By Theresa Wells
It had been a bad day. I came home tired and feeling slightly defeated. All I wanted to do was curl up in a ball and shut out the world. I was exhausted and sick and pretty certain that the entire planet was against me.
I crawled into bed and pulled up the blankets, and then, suddenly, from the end of the bed I heard a loud purring noise. It rose in volume until a small black nose was a mere fingertip width from my own, green eyes glowing from a small round black face. And then he curled up in a ball and laid down right beside me, nestled into my curled up form and purring in a manner reminiscent of a motorboat engine.
Sirius Black Cat, the one who is not fond of cuddling, who tends to become stiff as a board when hugged with legs at awkward angles, who runs when he thinks kisses may be headed his way, was cuddling me. And I think it is because he knew I needed it.
I worked in veterinary clinics for a decade of my life. I have owned pets for almost my entire life, save for a couple of years here and there. There have been a string of cats and dogs and ferrets, and I remember each and every one because they were my friends and my family. They were the ones I turned to in high school when a bad mark came back on an algebra exam, the ones who were there when a relationship went sour, the ones who never spurned me, rejected me or judged me. They simply loved me in that unconditional way that animals do. A great deal has been written about the human-animal bond, and you could write books and songs and sonnets about it, but the reality is that until you have felt it you don’t understand its strength or meaning.
There is something fundamental about it, the relationship we have with animals. At one point in our history as a species it was almost certainly purely functional, but we have moved so far past that now, with animals becoming our pets instead of our beasts of burden. Our relationship with animals has changed over thousands of years and so we find ourselves here today, in a place where occasionally, just maybe, we go a wee bit overboard.
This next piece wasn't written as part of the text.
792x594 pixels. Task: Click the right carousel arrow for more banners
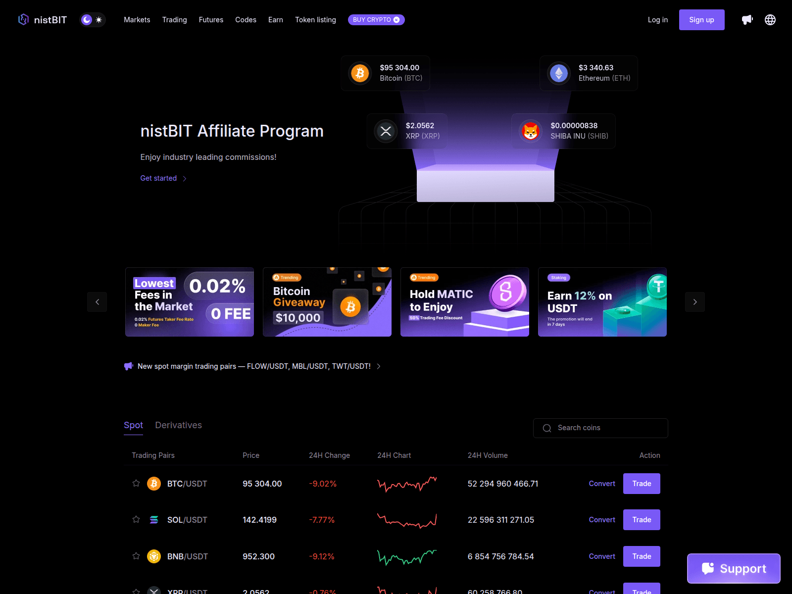point(695,302)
We buy clothes for our dogs (and I don’t mean sweaters, but dresses and tuxedos and the rest). We push them around in strollers and we pamper them in every regard. It may be that we have gone too far in the pendulum swing from service animal to treasured friend, but it doesn’t truly bother me as I simply think it speaks to the bond we have developed with the animals in our world. We no longer see them as working creatures but as members of our family, and so we bestow on them the kind of love we would bestow on a family member (and sometimes even more, because the dog never leaves the toilet seat up, and the cat never grumbles at us for failing to plug in the car). We reward their unconditional love and loyalty with our own, because when the world has failed us and when we feel alone there they are, loving us just as always.
Some of my readers may know that this year I am participating in Dancing With the Stars Wood Buffalo. This is a tremendous commitment of time and energy, and it has been more of a challenge than I initially realized as I learned having a new dance partner is much like having a new relationship. My partner and I had not met prior to this, and so there has been a “getting to know you” phase, and we have dealt with many challenges, like illness and injury and insane schedules – but we have persevered and will continue to do so, and for one reason – the Fort McMurray SPCA.
Dancing With the Stars Wood Buffalo is about raising money for the SPCA and the work they do in fostering the human-animal bond. They take the creatures that find the world has failed them, and who are alone and abandoned. They house them and feed them, and, with any luck, match them up with humans who are in need of the unconditional love of an animal. And this is how Sirius Black Cat, who does not like to cuddle but who put his own distaste for it aside when his human was in need, found his way to us.
I would suggest that if an animal has ever touched your life that you please consider visiting dancingwiththestarswb.ca and vote for the couple of your choice in the upcoming dance competition. I could ask for your vote for my partner and myself but I won’t as all I want is for you to take $20 (or more) in memory of some animal who loved you unconditionally and give it to a place that fosters the human-animal bond. You may just be helping someone else to experience that sort of unconditional love for the first time, and you will certainly be helping an animal to live a better life. I think it is, in the end, the least we can do for the animals who have given us so very much in our lives, don’t you?